Canaries and smoke

Columnist Rob Brown wonders talks about scallops, smog and early warning signals

The cold, clear, sunny days keep coming.

They started when you were away in Hawaii, I tell Doug. It’s been like this for three weeks.

Doug and Jacquie went to Kauai, the Garden Island. It rained almost the whole time.

All that rain must be the reason it’s the Garden Island, right?

Right, says Doug, rolling his eyes.

It’s minus nine. Just thinking about minus nine chills my fingers and toes. We’ve stomped into the Kalum, waded up to our waists to flog the water when the air was so cold the river was the warmest place to stand, but that was our during Middle Ages, when our cold tolerance levels were higher. Now sub zero temperatures mean it’s time to throw in the cross country skis, and load the dogs aboard and head for a tract of derelict logging road.

We ski six clicks, load up, slake our thirst with India Pale Ale, and drive through the vivid landscape toward town. We’re at the Old Bridge waiting for the light when the CBC news comes on with an item on scallops.

Rob Saunders, the CEO of Island Scallops tells the interviewer his company has lost a million bucks and had to lay off 10 people at his hatchery and 10 more in his processing plant, a reduction of 30 per cent of his workforce.

Saunders’ hatchery is located in Qualicum Bay where mollusks are raised in cages attached to horizontally oriented lines submersed 30 metres below the surface. It takes three years to rear a scallop and get it to market. Island Scallops has lost all the scallops they put in the sea from 2010 to 2013. The company still has three million shellfish in the ocean. Their fate is unknown, but it doesn’t look rosy.

Why? Acidity says the newscaster. The oceans of the world are a huge carbon sink. Oceanographers have been sounding the alarm about the increasing ocean acidification caused by caused by an increase of CO2 in the atmosphere as a result of the burning of fossil fuels by a burgeoning global population.

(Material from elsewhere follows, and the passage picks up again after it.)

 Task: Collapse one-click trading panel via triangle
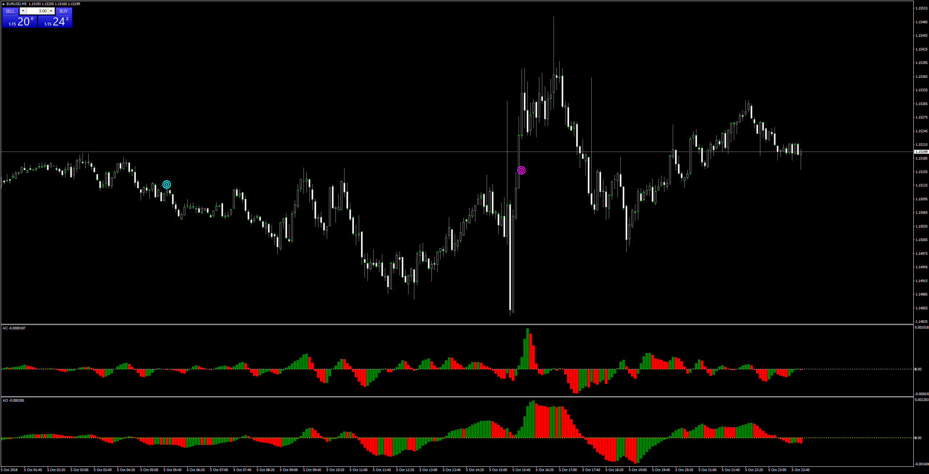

As the pH in the Georgia Straight plummeted, Saunders’s scallops started having trouble making their shells. They became more susceptible to infection, and their mortality rate soared.

The shellfish industry on Vancouver Island is in survival mode. Some wonder if these scallops are the canaries in the coal mine, said the announcer.

Doug and I grew up near the Straight of Georgia when it was one of the richest marine ecosystems anywhere, so the story had some resonance.

As we drove up Kalum Hill, the news shifted to a related topic – the Chinese “airpocalypse.”

It turns out that while we’ve been having day after day of blue skies, China has been having none, thanks to a killer smog covering a third of the country and making its major cities uninhabitable. Sure, people still live in them out of necessity, but given that the air is full of those nasty particles small enough to penetrate deep into your lungs and enter the bloodstream causing such nasty diseases as lung cancer, emphysema, and heart disease (to name but three of many) they really shouldn’t. According to the World Health Organization, the safe level of these deadly particles is 25 micrograms per cubic metre. In Beijing the levels topped out at 505 micrograms per cubic metre on the day before the broadcast Doug and I were listening to.

To make matters worse, the pollutants are coating greenhouses and plants, interrupting  photosynthesis. China has more than a few mouths to feed. It can’t afford to have anything mess up the country’s food supply. Yet that is exactly what Chinese scientists fear will result from a pollution problem they have likened to a nuclear winter.

Ah, China, the country ruled by a government that practises the killer combination of rule by a communist oligarchy and rampant corporate capitalism; a government with a deplorable human rights record that now has so much capital, and is owed so much more, that it is rapidly buying up most of Africa and a lot of North America and a lot of North American companies. People in Kentucky, for example, watch outraged as the tops of mountains there are blown off to get at coal that subsequently finds its way into the global atmosphere only to discover they are powerless to reign in a Chinese owned company aided and abetted by a complicit right-wing, open-for-business government.

The economy is global. So is the climate. Yet we do everything to curry favour with China, even in Terrace.

Look at China. That is our future if we continue to promote fossil fuel development and let corporations pump poisons into our air sheds.

Doug gathers gear and his dog from my truck and makes for his. To help, I pack his skis.

You feel hot. You can’t can see your wife across the room for the smoke. You have trouble breathing. When do you realize your house is on fire? I ask him.